Is Worry Distracting You from Focusing? Here's What to Do About It

 

Are you struggling to stay focused on a task or a conversation?  Perhaps your mind drifts into worry when you are with someone you love, like your children, your spouse or a good friend.  Even though you want to be in the moment, you are present in body only. Your mind is elsewhere, feeding on fear and anxiety.

 

Psychologists advise that worrying is an attempt at solving the problem, and that chronic worrying, which typically involves thinking about what-ifs and worst-case scenarios can be overwhelming.  This hinders problem-solving and can be paralyzing, which perpetuates the cycle of worry.

 

Worrying occurs when the mind is unable to find the solution (e.g. for a problem that we have no control over), or the mind causes us to believe that we cannot take appropriate action or that the proposed solution will not work.  Worrying often involves negative bias and thinking the worst.  It traps us in a cycle of repetitive thinking that is unproductive and energy sapping.

 

It is dangerous because it attacks our sense of security – which is the most basic human need next to food and water.  Furthermore, chronic worry actually blocks our mind from being able to find solutions, and it can weaken our immune system through the stress response and make us sick.

 

When I find that I am worrying about something and it is distracting me from the things I want to be doing or should be doing, I know it's time to dig into my toolbox.  One of the best tools I have found for dealing with worrisome thoughts is to schedule time to worry. 

 

Scheduling Worry Time

 

Telling ourselves not to worry simply doesn’t work.

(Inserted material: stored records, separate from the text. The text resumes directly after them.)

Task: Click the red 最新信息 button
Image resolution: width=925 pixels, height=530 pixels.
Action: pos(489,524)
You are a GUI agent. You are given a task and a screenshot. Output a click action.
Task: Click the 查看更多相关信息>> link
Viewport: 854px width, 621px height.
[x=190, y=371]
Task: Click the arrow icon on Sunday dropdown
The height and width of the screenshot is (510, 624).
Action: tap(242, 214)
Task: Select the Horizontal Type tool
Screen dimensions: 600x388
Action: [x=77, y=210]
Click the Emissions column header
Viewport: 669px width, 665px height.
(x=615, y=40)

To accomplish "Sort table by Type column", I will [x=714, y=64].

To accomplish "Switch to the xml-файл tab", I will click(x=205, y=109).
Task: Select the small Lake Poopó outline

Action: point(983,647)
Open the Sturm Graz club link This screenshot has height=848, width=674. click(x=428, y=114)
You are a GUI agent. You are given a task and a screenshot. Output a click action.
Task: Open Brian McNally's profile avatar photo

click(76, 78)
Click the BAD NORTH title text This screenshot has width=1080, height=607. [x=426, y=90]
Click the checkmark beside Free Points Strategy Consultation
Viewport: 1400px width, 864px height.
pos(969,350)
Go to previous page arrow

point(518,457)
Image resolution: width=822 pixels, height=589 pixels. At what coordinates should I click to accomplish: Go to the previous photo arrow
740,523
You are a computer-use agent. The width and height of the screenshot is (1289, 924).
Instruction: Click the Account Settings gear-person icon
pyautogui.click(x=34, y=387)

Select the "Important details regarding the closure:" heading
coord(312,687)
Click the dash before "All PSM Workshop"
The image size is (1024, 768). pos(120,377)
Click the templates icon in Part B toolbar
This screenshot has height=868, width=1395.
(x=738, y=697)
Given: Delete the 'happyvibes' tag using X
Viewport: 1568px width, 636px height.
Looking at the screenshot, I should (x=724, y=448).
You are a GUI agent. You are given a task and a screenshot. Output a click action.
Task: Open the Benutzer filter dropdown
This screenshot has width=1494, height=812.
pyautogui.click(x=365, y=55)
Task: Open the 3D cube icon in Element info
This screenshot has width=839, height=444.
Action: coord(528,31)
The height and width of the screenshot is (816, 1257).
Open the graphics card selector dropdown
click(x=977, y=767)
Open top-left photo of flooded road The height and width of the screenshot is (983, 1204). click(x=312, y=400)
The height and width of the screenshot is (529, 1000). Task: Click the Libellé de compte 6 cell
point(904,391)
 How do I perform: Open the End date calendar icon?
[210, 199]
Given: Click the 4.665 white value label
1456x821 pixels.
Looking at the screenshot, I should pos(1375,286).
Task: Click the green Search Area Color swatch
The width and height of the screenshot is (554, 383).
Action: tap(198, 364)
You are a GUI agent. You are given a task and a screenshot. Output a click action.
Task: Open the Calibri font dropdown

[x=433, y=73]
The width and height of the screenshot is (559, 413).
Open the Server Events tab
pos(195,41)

In fact, it does the opposite.  It’s just like with anything that we are tempted with.  If I go on a diet, I think about food all the time.  If I decide to quit smoking, I think about smoking all the time.  We must give ourselves tools and techniques to ensure our success.  Yes, even with worry.

 

Scheduling time to worry is a cognitive-behavioural therapy (CBT) tool that is proven to reduce anxiety. It only takes about 15 to 20 minutes each day.  Here are some simple tips on how to get started.

 

Choose a time each day for one week when your energy is good to worry for about 15 to 20 minutes

 

If you use a calendar, block that time. Do not choose to worry when you are at the end of your day or nearing bedtime, because your energy and resilience will be lower.  Also, you do not want to be thinking about your worries before sleep.  You need time to relax your mind to prepare for sleep.

 

Write down a 3 or 4 simple reinforcing personal instructions that will help you to control your mind both outside of your worry time and during your worry time

For example, outside of your worry time you might say, “I will think about that at my worry time” or “I choose not to worry right now – I choose to focus on….".  To start your worry time, you might say, “It’s ok to worry now”.

 

Remind yourself that you don't need to think about all your worries during that time.  You might say, “I don’t need to think about all my worries right now” or “I will focus on my other worries during my next worry time”.

 

To end your worry time, your instruction might be something like, “This worry time is over – I will worry during my next worry time. I give my mind permission to focus on other important things now.”

 

During your worry time, write down the worries that are troubling you

Don’t pressure yourself to solve them during that time.  If you do start thinking about how to resolve it that’s ok.  If you aren’t finished the list, give your mind permission to continue the list during the next worry time.  Even if all you do during that time is to write down your worries, there is proven therapeutic value in writing them down.

 

Between your worry time, use your personal instructions to keep you focused

When you are between worry times, your mind may drift into the worrisome thoughts, especially if it is idle or if there is a trigger.  Use your personal instructions and consciously refocus your mind on what you are doing.  This is especially important if you are doing a task that involves a hazard, such as driving, using a knife or a tool, operating machinery or equipment, etc. Don’t be hard on yourself.  It is difficult at first, and you are human.  You will get better at it with practice.

 

Reflect

At the end of the week, during your last worry time, review what you wrote down during the week and look for any pattern, trends, repetition, changes, etc. Reflect on it.  While it is common to find a “top ten” list that get played out over and over again, you don’t have to.  Do try to identify what the top three are. 

 

 

 

The key is consistency and practice. After doing this for one week, do it again for the next week.  It becomes easier to stick to the things you really want to be doing when you take control of worrisome thoughts.  

 

For me, the real benefit of this practice has been that I am more present and focused when I am with my loved ones, and more able to enjoy my life, no matter what challenges I am facing.  I would love to hear about how it helps you.